I think you are right about this, you’ve changed my mind (toward greater uncertainty).
This seems to depend on a conjunction of several strong assumptions: (1) AI alignment is basically easy; (2) there will be a slow takeoff; (3) the people running AI companies are open to persuasion, and “make AI safety seem cool” is the best kind of persuasion.
But then again I don’t think pause protests are going to work, I’m just trying to pick whichever bad plan seems the least bad.
2. I agree I’m assuming there will be a slow takeoff (operationalized as let’s say a ~one year period where GPT-integer-increment-level-changes happen on a scale of months, before any such period where they happen on a scale of days).
3. AI companies being open to persuasion seems kind of trivial to me. They already have alignment teams. They already (I assume) have budget meetings where they discuss how many resources these teams should get. I’m just imagining inputs into this regular process. I agree that issues around politics could be a lesser vs. greater input.
1. I wouldn’t frame this as alignment is easy/hard, so much as “alignment is more refractory to 10,000 copies of GPT-6 working for a subjective century” vs. “alignment is more refractory to one genius, not working at a lab, coming up with a new paradigm using only current or slightly-above-current AIs as model organisms, in a sense where we get one roll at this per calendar year”.
Not to tell you what to do, but I’d love to see a longer ACX post making these arguments Scott :). Seems like it could be rich seed for discussion; almost all the writing I’ve seen in rationalist spaces around these issues has been anti-build-goodwill/influence-from-within, and I think your counterpoints here are strong
Great comment. However, lots of people concerned with safety have quit OpenAI. Wouldn’t you expect them to continue working at OpenAI if they thought your argument was correct?

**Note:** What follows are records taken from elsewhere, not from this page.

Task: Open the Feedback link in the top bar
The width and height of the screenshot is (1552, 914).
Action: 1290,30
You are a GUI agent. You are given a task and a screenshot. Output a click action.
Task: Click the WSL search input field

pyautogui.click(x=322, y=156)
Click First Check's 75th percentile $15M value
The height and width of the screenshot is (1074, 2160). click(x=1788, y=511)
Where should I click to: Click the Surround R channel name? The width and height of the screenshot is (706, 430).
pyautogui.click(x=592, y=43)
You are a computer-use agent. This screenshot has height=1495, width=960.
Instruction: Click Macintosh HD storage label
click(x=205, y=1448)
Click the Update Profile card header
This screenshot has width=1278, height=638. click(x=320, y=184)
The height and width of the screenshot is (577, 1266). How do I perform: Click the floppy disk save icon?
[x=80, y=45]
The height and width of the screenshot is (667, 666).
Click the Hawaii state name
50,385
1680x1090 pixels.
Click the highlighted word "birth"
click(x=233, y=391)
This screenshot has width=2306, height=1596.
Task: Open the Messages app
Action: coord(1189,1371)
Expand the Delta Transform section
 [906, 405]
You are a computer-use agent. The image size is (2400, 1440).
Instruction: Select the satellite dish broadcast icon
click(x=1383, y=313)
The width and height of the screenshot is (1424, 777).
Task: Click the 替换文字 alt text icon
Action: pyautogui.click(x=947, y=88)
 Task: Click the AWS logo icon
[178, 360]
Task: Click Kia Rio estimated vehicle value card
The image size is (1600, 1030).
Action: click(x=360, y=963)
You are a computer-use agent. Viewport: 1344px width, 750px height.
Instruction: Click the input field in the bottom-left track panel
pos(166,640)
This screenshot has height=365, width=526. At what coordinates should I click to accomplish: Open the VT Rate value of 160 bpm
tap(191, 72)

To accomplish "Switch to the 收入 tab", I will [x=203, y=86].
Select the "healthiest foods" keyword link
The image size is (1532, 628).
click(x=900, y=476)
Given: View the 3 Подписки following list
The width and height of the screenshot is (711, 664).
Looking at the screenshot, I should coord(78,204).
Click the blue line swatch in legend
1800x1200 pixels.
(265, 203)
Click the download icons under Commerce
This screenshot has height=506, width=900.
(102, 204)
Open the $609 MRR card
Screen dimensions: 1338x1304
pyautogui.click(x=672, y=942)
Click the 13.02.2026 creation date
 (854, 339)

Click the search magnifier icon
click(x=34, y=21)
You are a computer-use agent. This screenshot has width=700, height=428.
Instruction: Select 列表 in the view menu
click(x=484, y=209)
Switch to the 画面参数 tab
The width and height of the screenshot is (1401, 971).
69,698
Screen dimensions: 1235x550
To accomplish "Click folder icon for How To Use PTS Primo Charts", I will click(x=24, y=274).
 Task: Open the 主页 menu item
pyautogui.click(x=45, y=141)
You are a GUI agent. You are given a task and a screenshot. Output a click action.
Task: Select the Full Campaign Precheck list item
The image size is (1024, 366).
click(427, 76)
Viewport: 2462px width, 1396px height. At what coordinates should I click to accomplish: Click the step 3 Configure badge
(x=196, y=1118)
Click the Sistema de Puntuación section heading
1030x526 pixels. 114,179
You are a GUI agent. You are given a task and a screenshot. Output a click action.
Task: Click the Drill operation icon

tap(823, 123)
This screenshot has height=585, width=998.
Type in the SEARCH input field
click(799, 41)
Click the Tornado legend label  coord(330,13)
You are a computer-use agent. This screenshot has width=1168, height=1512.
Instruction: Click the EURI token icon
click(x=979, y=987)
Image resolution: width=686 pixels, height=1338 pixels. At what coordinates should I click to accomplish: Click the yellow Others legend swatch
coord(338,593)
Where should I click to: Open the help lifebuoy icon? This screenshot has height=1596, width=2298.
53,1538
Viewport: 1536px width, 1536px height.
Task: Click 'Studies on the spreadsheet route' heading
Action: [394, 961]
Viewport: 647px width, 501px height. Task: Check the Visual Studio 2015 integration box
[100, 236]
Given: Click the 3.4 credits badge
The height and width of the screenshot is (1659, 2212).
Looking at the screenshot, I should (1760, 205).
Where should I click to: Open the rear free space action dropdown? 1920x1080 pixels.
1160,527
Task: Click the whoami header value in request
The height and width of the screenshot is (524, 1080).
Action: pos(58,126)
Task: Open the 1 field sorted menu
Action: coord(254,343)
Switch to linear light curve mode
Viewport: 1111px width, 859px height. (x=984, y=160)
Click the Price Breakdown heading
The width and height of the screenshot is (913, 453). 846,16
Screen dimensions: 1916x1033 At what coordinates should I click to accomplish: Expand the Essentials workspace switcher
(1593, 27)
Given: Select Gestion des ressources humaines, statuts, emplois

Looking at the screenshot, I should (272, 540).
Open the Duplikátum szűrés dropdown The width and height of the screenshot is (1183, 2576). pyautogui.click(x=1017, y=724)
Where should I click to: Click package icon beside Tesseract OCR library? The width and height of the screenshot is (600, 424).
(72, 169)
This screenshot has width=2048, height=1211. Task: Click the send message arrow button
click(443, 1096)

BTW, there might be ways to achieve slowdown through methods other than traditional activism. This could buy valuable time for alignment work without hurting the “AI alignment” brand. For example:
Commoditize LLMs to reduce the incentive for large training runs
Point out to NVidia AI is on track to kill their company
(I encourage people to signal boost these ideas if they seem good. No attribution necessary.)